* _WHAT IS REQUIRED_
Give back each entry verbatim.

Saved data entries
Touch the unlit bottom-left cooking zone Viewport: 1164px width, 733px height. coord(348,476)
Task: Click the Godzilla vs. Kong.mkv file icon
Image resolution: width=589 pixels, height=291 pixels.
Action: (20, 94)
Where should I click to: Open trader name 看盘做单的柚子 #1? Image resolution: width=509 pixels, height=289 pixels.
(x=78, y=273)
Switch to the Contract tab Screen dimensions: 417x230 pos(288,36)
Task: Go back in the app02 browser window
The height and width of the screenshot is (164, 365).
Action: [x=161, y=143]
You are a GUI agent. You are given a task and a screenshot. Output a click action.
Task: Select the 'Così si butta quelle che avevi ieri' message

* _ANSWER FOR THE TASK_
Touch the unlit bottom-left cooking zone Viewport: 1164px width, 733px height. coord(348,476)
Task: Click the Godzilla vs. Kong.mkv file icon
Image resolution: width=589 pixels, height=291 pixels.
Action: (20, 94)
Where should I click to: Open trader name 看盘做单的柚子 #1? Image resolution: width=509 pixels, height=289 pixels.
(x=78, y=273)
Switch to the Contract tab Screen dimensions: 417x230 pos(288,36)
Task: Go back in the app02 browser window
The height and width of the screenshot is (164, 365).
Action: [x=161, y=143]
You are a GUI agent. You are given a task and a screenshot. Output a click action.
Task: Select the 'Così si butta quelle che avevi ieri' message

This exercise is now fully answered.